As part of Google's long-term commitment to security and transparency, you can use Access Transparency to review logs of actions taken by Google staff when accessing user content. User-generated content is text entered into Gmail, Docs, Sheets, Slides, and other apps.
For details and instructions on viewing these logs, see Access Transparency logs.
What’s in Access Transparency logs?
Access Transparency logs include data about Google staff activity, including:
- Actions by the Support team that you may have requested by phone
- Basic engineering investigations into your support requests
- Other investigations made for valid business purposes, such as recovering from an outage
Access Transparency use cases
There are a variety of reasons why you might use Access Transparency. Some examples include:
- Verify that Google is accessing your data for valid business reasons, such as fixing a problem or responding to a request.
- Verify that Google staff are correctly addressing a request.
- Collect and analyze tracked access events through an automated security information and event management (SIEM) tool.
Services that write Access Transparency logs
The table below lists the Google Workspace services that write Access Transparency logs. GA indicates that a log type is generally available for a service. Beta indicates that a log type is available, but might be changed in backward-incompatible ways and isn't subject to any SLA or deprecation policy.
Access Transparency logs are produced by the following products:
|Products with Access Transparency support||Availability|
|Meet recordings stored in Drive||GA|
Access Transparency logs aren’t available for any editions, products or services not explicitly stated above. Third-party data indexing, YouTube, video, images, migration and emergency access to support quality of service are also excluded.

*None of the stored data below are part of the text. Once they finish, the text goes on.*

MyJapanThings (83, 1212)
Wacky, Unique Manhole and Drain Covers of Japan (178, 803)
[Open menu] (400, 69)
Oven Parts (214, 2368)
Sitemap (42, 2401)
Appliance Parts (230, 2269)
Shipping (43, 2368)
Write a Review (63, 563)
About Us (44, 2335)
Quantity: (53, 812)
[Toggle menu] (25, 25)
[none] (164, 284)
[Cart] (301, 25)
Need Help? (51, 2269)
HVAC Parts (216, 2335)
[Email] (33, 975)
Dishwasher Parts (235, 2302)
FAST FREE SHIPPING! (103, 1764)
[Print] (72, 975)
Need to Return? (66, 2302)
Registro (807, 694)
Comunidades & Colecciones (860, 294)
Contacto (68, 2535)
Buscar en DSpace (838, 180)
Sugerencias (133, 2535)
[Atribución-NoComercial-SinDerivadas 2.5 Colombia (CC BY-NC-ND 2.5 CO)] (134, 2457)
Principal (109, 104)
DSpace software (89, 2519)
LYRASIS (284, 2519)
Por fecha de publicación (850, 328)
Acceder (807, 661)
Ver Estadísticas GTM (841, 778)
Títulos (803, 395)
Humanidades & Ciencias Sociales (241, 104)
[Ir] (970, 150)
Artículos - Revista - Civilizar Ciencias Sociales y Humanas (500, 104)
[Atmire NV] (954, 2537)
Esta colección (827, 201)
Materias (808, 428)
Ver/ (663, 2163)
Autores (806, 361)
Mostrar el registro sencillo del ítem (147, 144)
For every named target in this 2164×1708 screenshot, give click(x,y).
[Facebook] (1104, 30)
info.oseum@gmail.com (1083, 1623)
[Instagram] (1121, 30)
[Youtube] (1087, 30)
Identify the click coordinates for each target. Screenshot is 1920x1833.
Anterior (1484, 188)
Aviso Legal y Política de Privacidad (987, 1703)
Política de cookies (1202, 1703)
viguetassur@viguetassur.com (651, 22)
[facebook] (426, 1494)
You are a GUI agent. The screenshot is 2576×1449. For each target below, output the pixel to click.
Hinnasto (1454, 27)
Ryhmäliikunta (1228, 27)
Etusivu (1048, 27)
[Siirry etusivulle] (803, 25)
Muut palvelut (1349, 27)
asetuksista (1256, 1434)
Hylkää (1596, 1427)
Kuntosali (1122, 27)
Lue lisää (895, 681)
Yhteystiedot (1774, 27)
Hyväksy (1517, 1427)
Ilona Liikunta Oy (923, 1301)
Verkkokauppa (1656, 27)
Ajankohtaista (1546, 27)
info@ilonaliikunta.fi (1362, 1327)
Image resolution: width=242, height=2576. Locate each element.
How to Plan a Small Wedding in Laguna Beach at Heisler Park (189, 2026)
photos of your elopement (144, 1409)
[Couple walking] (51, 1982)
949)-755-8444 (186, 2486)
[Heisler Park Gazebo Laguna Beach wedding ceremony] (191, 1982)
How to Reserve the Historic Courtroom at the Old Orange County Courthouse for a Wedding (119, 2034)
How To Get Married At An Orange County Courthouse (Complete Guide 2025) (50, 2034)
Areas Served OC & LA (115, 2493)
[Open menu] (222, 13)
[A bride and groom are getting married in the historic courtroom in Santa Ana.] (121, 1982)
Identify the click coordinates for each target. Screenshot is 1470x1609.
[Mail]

When is an Access Transparency log entry created?
An Access Transparency supported service writes a log entry when people at Google access user content that was created using the supported service. For example, a log entry is created if a Support engineer is helping to fix a Calendar problem.
A log entry isn’t written when:
- A user grants a Google staff person permission to access the data via doc sharing.
- Google is legally prohibited from notifying you of the access.
- The data in question is a public resource identifier, such as a file identification number.
- A system job accesses the data. For example, a compression job that runs on the data or machine learning functions. (In this case, Google uses an internal version of Binary Authorization to check that system code running on Access Transparency supported services is reviewed by a second party.)